IIRC the application was just “edit.com”, as in “edit autoexec.bat”. The different kinds of memory were expanded memory, extended memory, and the high memory area; high memory was useful regardless which of the other two you were using, and those two were for the most part kind of interchangeable. You also typically had to mess with config.sys, which handled some things like the mouse driver. It was really common to have specific floppy disks that had only those two files on them (well, and were set to be bootable), so that if you needed a particular configuration for some game–maybe you didn’t load the CD-ROM driver, since that took up a lot of precious low-memory kilobytes–you could leave your normal setup alone and just stick your custom boot disk in for that program. Some programs were really tricky to make enough room for, even if you had a ton of RAM, because that privileged low ram area was so hard to manage.
I figured it out - it was memmaker. It automatically edited autoexec.bat (and possibly also config.sys, I’m not sure).
Ah, yeah, I think that may actually have been a paid program. It was something folks were willing to pay not to have to do, because, as I say, it was surprisingly tricky to manage the memory below 640K.
Well, at least in our case, it wasn’t something that we bought. I’m pretty sure it came with our MS-DOS.
I am probably the only person ever to grow up with a UNIX terminal server as my home computer. any crazy IT thing i do now pales in comparison to my dad, running ethernet cables through our heating ducts in a probable building code violation
…you dad did very well; give him a hug this december…
**As someone who has ran fiber and ethernet to companies post a category 5 hurricane to get network connections back online for paychecks across 7 states including the virgin Islands… I have never seen that. And we used satellite radio dishes to send signals across areas when we rewired the emergency center (police, fire, etc) under marshall law. It’s fucking humbling to have all bridges shut down in the area to try to cut down on people pillaging and have them give you a badge to cross under any conditions no matter the danger because you are considered “needed.”. Some other poor souls could have stood on the beach watching it come in piling shit up and running home to drag my chicken coop into the garage throw 2 dogs in the car and “evacuate” only to where the hurricane actually ended up hitting harder. I was an idiot, but the office building i was working from was on the front of the Los Angeles times or w.e the next day to show the destruction.
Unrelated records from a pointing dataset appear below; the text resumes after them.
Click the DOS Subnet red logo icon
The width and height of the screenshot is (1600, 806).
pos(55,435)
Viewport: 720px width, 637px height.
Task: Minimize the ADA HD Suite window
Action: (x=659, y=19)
We dug crabs and sucked water for days out of pipes to get Ethernet run in moves for months… But yet I have never seen someone run them though heating ducts haha. (True story)
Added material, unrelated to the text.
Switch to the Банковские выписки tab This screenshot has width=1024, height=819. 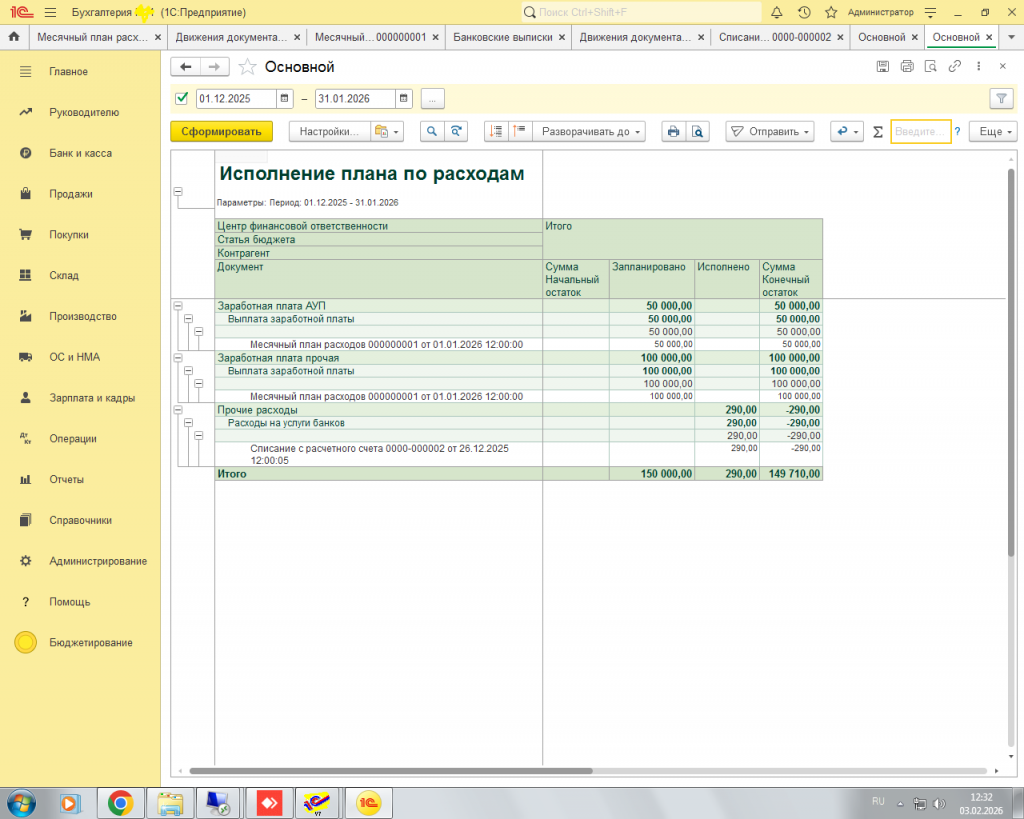(x=503, y=37)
Edit: circa Hurricane Michael, Panama City 2018
The weird thing is that the UNIX core of MacOS would lend itself really well to tinkering. It’s a shame that Apple lobotomizes all the hardware they sell with locked down firmware…
Ironically, I found macOS to be a lot more technical than Windows. It’s how I got my start with Linux. At least changing the default browser changes the default browser. I’ll be using macOS and Linux side by side.
It’s why I much prefer MacOS over Windows. The command line makes sense. The file and folder structure makes sense. The defaults can be a little bit weird but a little configuration can help me feel right at home.